Re: [RFC PATCH] overlayfs: Provide a mount option "nosync" to skip sync

From: Amir Goldstein <amir73il@gmail.com>
To: Vivek Goyal <vgoyal@redhat.com>
Cc: overlayfs <linux-unionfs@vger.kernel.org>,
	Miklos Szeredi <miklos@szeredi.hu>,
	Giuseppe Scrivano <gscrivan@redhat.com>,
	pmatilai@redhat.com, Daniel J Walsh <dwalsh@redhat.com>,
	Steven Whitehouse <swhiteho@redhat.com>,
	Eric Sandeen <sandeen@redhat.com>
Subject: Re: [RFC PATCH] overlayfs: Provide a mount option "nosync" to skip sync
Date: Wed, 1 Jul 2020 20:42:16 +0300	[thread overview]
Message-ID: <CAOQ4uxjs7KXxLPuWw3DNp6Q6T-p0miLT_qms6-JRTueDvx_oHw@mail.gmail.com> (raw)
In-Reply-To: <20200701162501.GA369085@redhat.com>

On Wed, Jul 1, 2020 at 7:25 PM Vivek Goyal <vgoyal@redhat.com> wrote:
>
> On Wed, Jul 01, 2020 at 01:31:01PM +0300, Amir Goldstein wrote:
> > On Tue, Jun 30, 2020 at 10:37 PM Vivek Goyal <vgoyal@redhat.com> wrote:
> > >
> > > Container folks are complaining that dnf/yum issues too many sync while
> > > installing packages and this slows down the image build. Build
> > > requirement is such that they don't care if a node goes down while
> > > build was still going on. In that case, they will simply throw away
> > > unfinished layer and start new build. So they don't care about syncing
> > > intermediate state to the disk and hence don't want to pay the price
> > > associated with sync.
> > >
> > > So they are asking for an option where they can disable sync on overlay
> > > mount point completely and user space will do sync management on upper
> > > layer as needed.
> > >
> >
> > Sounds reasonable.
> > I have a lot of comments below, but the bottom line is if you change "nosync"

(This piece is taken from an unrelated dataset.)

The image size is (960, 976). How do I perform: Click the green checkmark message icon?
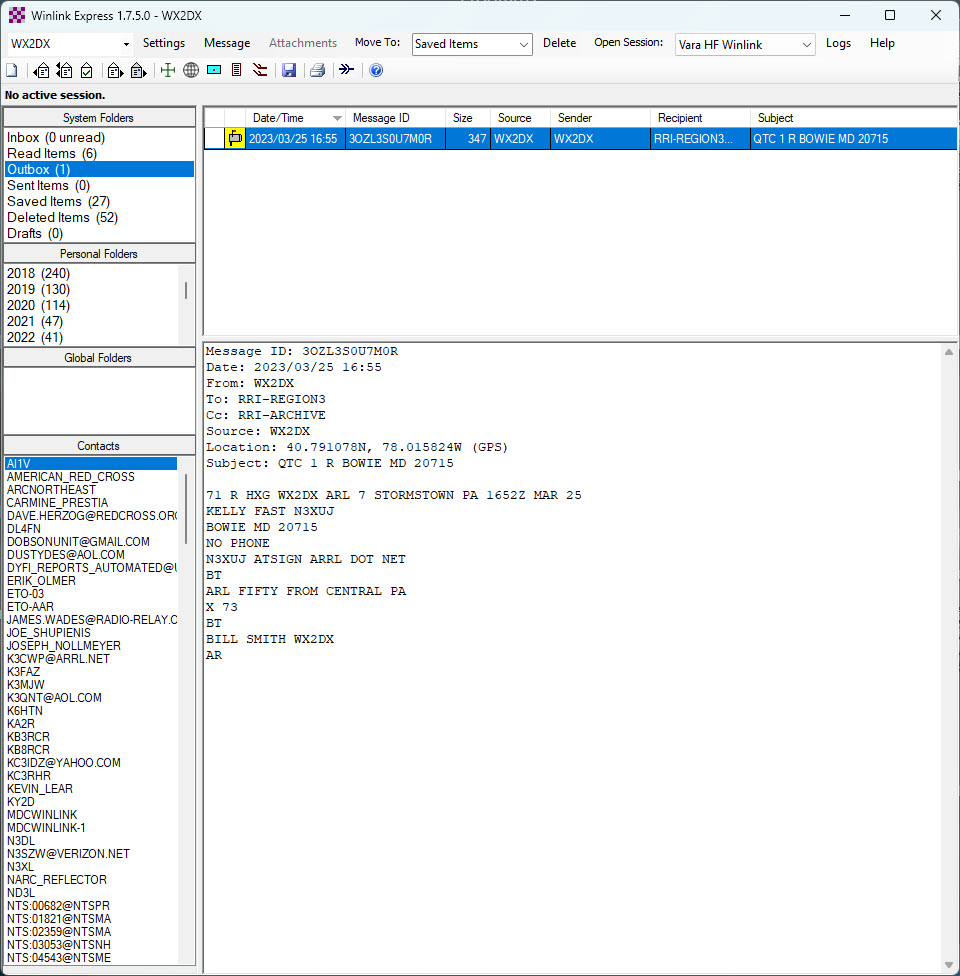click(87, 70)
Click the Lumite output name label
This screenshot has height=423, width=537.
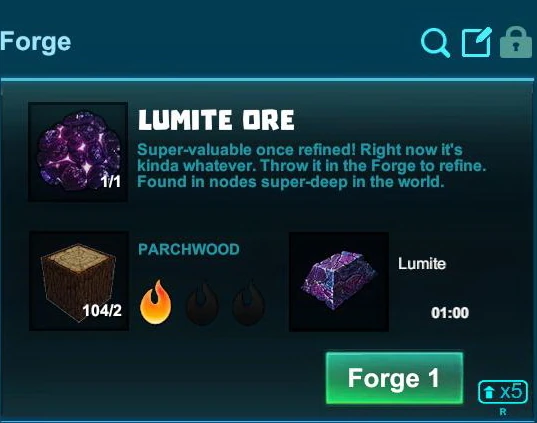pos(422,264)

> > to "sync=off" and adapt documentation, the patch itself looks fine to me
> > for addressing the "volatile container" use case.
>
> "sync" already seems to be a vfs mount option. man mount says.
>
>        sync   All I/O to the filesystem should be done synchronously.  In  the
>               case  of  media with a limited number of write cycles (e.g. some
>               flash drives), sync may cause life-cycle shortening.
>
> It will be good to choose a name which avoids confusion with filesystem
> independent option.
>
> Either we can separate options like "nosync" "fssync" "writebacksync" etc
> when use cases for difference kind of sync arise.
>
> Or would it make sense to call it "ovlsync=<foo>". That way it is
> plenty clear that it is overlay filesystem specific mount option.
>
> >
> > > They primarily seem to have two use cases.
> > >
> > > - For building images, they will mount overlay with nosync and then sync
> > >   upper layer after unmounting overlay and reuse upper as lower for next
> > >   layer.
> >
> > This sentence reads to me as if "sync upper layer" is simple, which is not
> > entirely true. syncfs(2) will sync ALL the upper layers of all containers even
> > in the best case where the filesystem is dedicated to containers storage.
> > The fact is that for this specific use case, the most optimal handling would
> > have been "sync on unmount/remount/syncfs but skip fsync".
> >
> > But of course, without improving the implementation of ovl_sync_fs(),
> > this is currently equivalent to what you are describing.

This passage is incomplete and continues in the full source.